Udemy allows users to create courses in a variety of formats – video, ebooks and/or audio – and upload them to the Udemy platform where you can make them available for free or fee. For my course, I created a free program, How to Launch A Successful 21st Century Law Practice, consisting of seven 20 minute modules and several handouts. Setting up the “classroom” and uploading my materials and the relevant descriptions was seamless and intuitive. In fact, I was able to set up my course (once I prepared the videos) in a matter of minutes. The platform is robust, allowing for written Q&A, live sessions, quizzes and a video/powerpoint mashup. Udemy also has a broad reach, and over the past several months, nearly 1000 students have signed up to take my class.

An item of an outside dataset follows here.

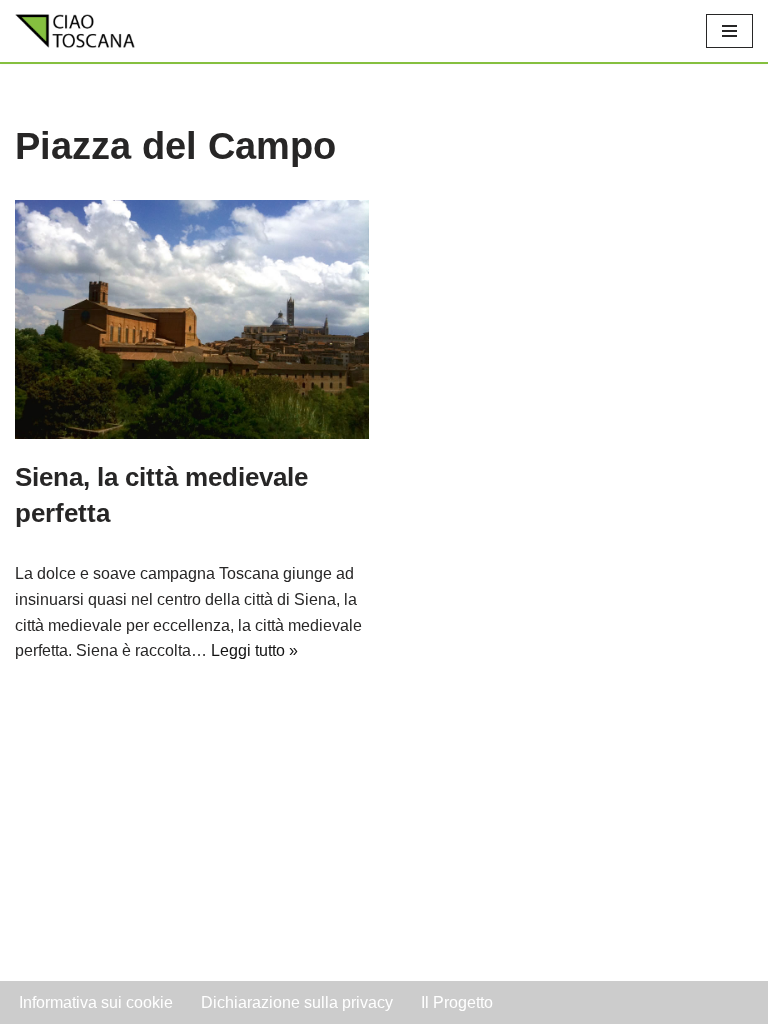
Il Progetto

But what I liked even more about Udemy is that it strives to maintain quality. Udemy requires users to create an attractive “cover” for the program and provides a checklist that Udemy will run through before approving a class.

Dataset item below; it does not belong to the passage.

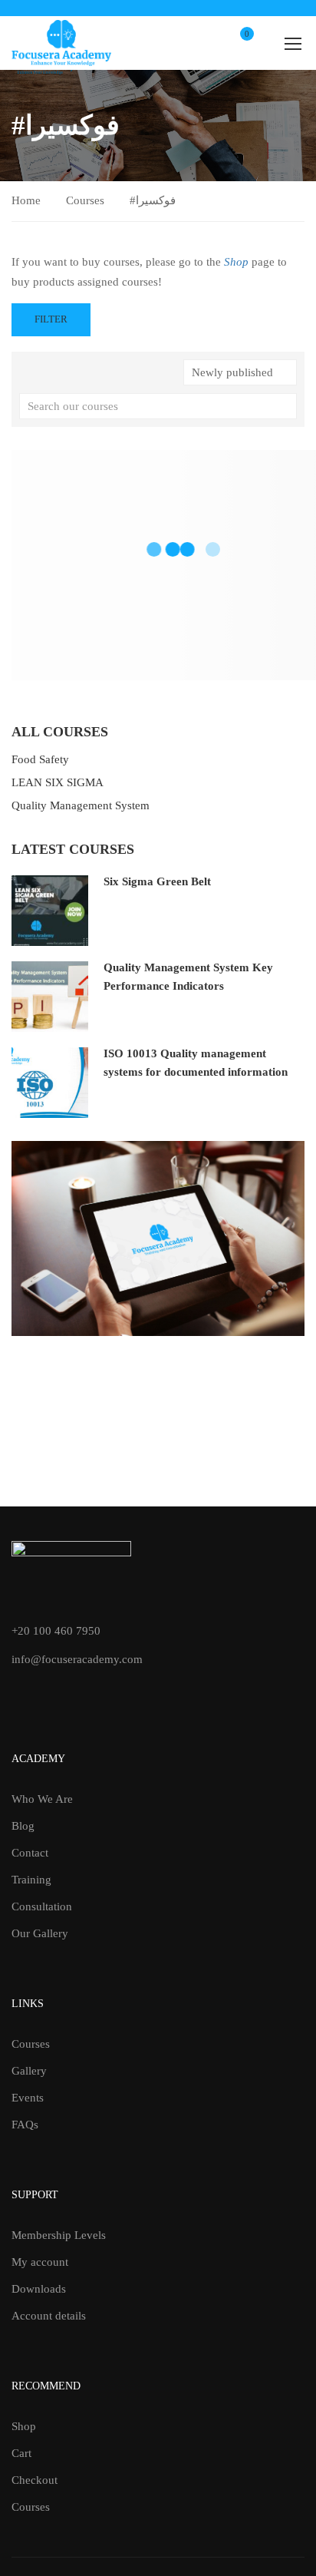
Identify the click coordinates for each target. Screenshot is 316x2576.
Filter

Although I posted a free course to experiment with Udemy, users can also charge for a program, with a 70/30 split between the instructor and Udemy (certainly better than a CLE program) So depending upon your expertise, you could potentially generate some additional income as well. And even if you make the class available free, your clients might appreciate the information provided. Finally, if you’re interested in generating paid speaking engagements, you can use a Udemy class to demonstrate what you have to offer.
So if you’re looking for different ways to deliver content, Udemy is hands down one of the easiest ways to do it.